━━━━━ SUPPLIED MATERIAL ━━━━━
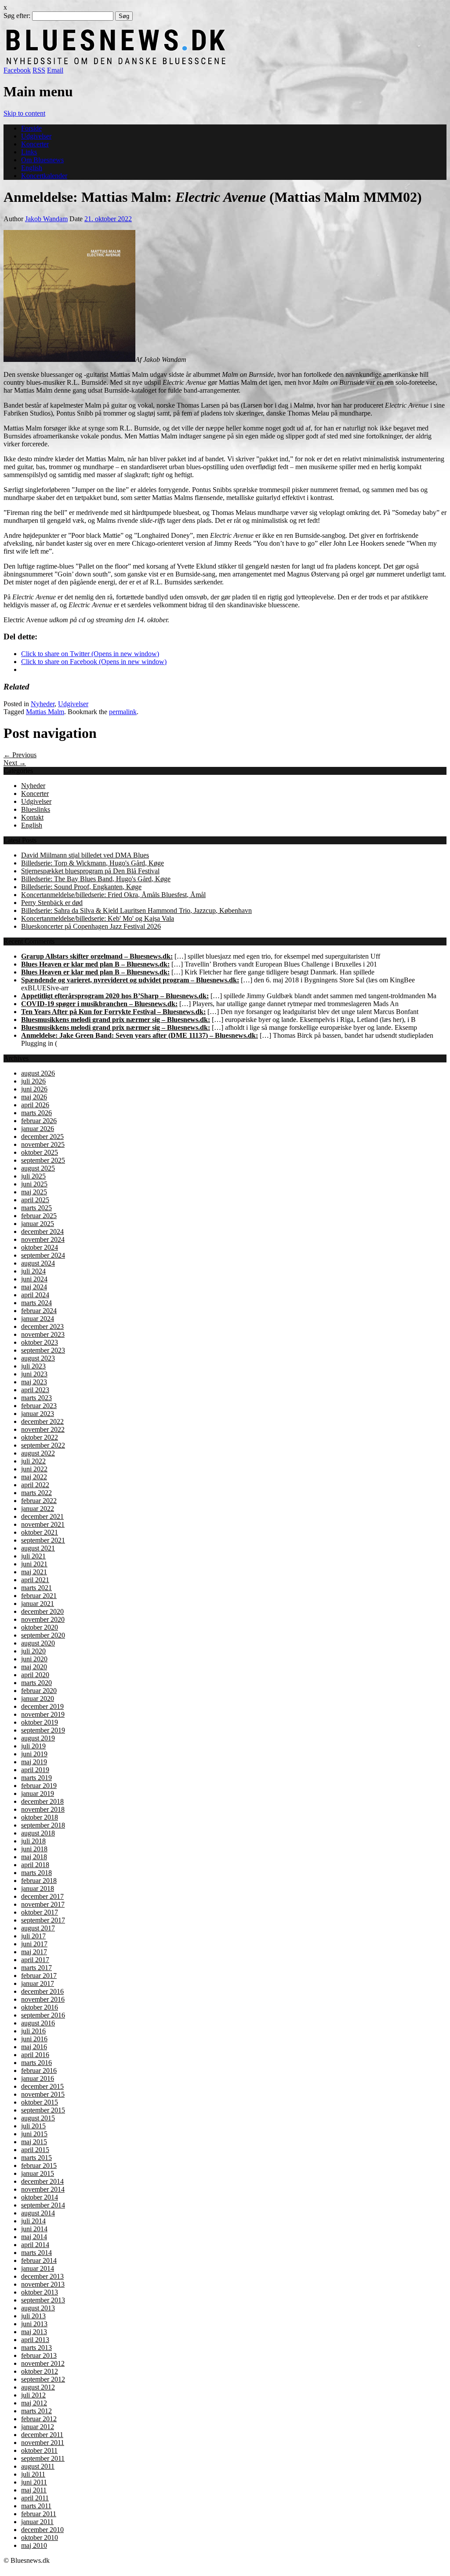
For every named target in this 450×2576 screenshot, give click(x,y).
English (31, 167)
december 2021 (42, 1516)
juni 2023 (34, 1374)
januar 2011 (37, 2521)
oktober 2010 (39, 2537)
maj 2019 (34, 1762)
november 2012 (43, 2363)
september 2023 (43, 1350)
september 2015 (43, 2110)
━━━━━
All of the records above should be returned exactly, though the pictures should not.

TASK OUTPUT
For every named target in this 450×2576 screenshot, give click(x,y).
English (31, 167)
december 2021 (42, 1516)
juni 2023 (34, 1374)
januar 2011 (37, 2521)
oktober 2010 (39, 2537)
maj 2019 (34, 1762)
november 2012 (43, 2363)
september 2023 (43, 1350)
september 2015 (43, 2110)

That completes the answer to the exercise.